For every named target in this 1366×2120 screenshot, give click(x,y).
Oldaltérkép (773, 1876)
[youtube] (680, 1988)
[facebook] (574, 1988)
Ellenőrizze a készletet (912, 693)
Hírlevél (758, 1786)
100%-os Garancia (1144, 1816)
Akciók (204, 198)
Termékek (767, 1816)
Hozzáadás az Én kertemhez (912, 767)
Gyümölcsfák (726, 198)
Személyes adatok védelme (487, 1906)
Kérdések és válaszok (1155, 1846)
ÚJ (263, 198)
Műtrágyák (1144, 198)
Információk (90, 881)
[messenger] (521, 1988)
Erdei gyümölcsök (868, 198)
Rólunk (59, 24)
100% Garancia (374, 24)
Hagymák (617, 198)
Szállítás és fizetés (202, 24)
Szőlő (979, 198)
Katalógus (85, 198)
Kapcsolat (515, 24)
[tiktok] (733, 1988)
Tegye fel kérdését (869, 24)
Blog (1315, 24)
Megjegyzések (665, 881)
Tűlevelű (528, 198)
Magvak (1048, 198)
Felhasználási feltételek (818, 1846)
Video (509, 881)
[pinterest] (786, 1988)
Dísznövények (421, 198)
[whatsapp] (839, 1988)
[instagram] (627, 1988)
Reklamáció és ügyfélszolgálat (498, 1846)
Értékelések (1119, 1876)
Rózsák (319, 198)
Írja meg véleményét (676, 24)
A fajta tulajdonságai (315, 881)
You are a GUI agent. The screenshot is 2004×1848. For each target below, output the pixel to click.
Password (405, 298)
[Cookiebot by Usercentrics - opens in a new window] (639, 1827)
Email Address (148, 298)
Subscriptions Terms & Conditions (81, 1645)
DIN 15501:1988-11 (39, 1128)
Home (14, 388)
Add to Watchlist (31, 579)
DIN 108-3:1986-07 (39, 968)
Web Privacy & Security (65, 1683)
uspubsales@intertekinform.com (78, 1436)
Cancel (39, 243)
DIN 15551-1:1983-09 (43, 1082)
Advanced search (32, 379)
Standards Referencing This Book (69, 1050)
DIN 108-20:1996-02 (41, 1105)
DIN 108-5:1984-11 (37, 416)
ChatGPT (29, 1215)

== == ==

• _PROBLEM REQUIREMENTS_:
What you return should be the lines from the beginning of the records through the one that contains "Kapcsolat (515, 24)", repeated exactly and with no additions.

• _TASK ANSWER_:
For every named target in this 1366×2120 screenshot, give click(x,y).
Oldaltérkép (773, 1876)
[youtube] (680, 1988)
[facebook] (574, 1988)
Ellenőrizze a készletet (912, 693)
Hírlevél (758, 1786)
100%-os Garancia (1144, 1816)
Akciók (204, 198)
Termékek (767, 1816)
Hozzáadás az Én kertemhez (912, 767)
Gyümölcsfák (726, 198)
Személyes adatok védelme (487, 1906)
Kérdések és válaszok (1155, 1846)
ÚJ (263, 198)
Műtrágyák (1144, 198)
Információk (90, 881)
[messenger] (521, 1988)
Erdei gyümölcsök (868, 198)
Rólunk (59, 24)
100% Garancia (374, 24)
Hagymák (617, 198)
Szállítás és fizetés (202, 24)
Szőlő (979, 198)
Katalógus (85, 198)
Kapcsolat (515, 24)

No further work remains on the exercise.